🤖 AI Summary
This work addresses the modality imbalance in existing vision-language-action (VLA) models, which often over-rely on proprioceptive signals and consequently suffer from the "false completion" problem—executing failed actions while incorrectly judging them as successful. To mitigate this, we propose ReViP, a novel framework that introduces the first vision-proprioception rebalancing mechanism: an external vision-language model acts as a task-phase observer to extract real-time visual semantic cues, and feature-level linear modulation dynamically adjusts the coupling strength between visual and proprioceptive inputs. We further establish the first benchmark specifically designed to evaluate false completion, incorporating controllable perturbations such as object dropping. Experiments demonstrate that ReViP significantly reduces false completion rates and improves task success across our benchmark, LIBERO, RoboTwin 2.0, and real-world robotic platforms, outperforming strong baselines.
📝 Abstract
Vision-Language-Action (VLA) models have advanced robotic manipulation by combining vision, language, and proprioception to predict actions. However, previous methods fuse proprioceptive signals directly with VLM-encoded vision-language features, resulting in state-dominant bias and false completions despite visible execution failures. We attribute this to modality imbalance, where policies over-rely on internal state while underusing visual evidence.
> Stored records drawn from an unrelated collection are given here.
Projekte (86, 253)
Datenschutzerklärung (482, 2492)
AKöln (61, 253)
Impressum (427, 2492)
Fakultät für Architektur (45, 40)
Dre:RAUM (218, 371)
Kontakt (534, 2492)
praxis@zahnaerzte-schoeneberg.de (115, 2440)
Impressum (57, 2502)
To address this, we present ReViP, a novel VLA framework with Vision-Proprioception Rebalance to enhance visual grounding and robustness under perturbations. The key insight is to introduce auxiliary task-aware environment priors to adaptively modulate the coupling between semantic perception and proprioceptive dynamics. Specifically, we use an external VLM as a task-stage observer to extract real-time task-centric visual cues from visual observations, which drive a Vision-Proprioception Feature-wise Linear Modulation to enhance environmental awareness and reduce state-driven errors. Moreover, to evaluate false completion, we propose the first False-Completion Benchmark Suite built on LIBERO with controlled settings such as Object-Drop. Extensive experiments show that ReViP effectively reduces false-completion rates and improves success rates over strong VLA baselines on our suite, with gains extending to LIBERO, RoboTwin 2.0, and real-world evaluations.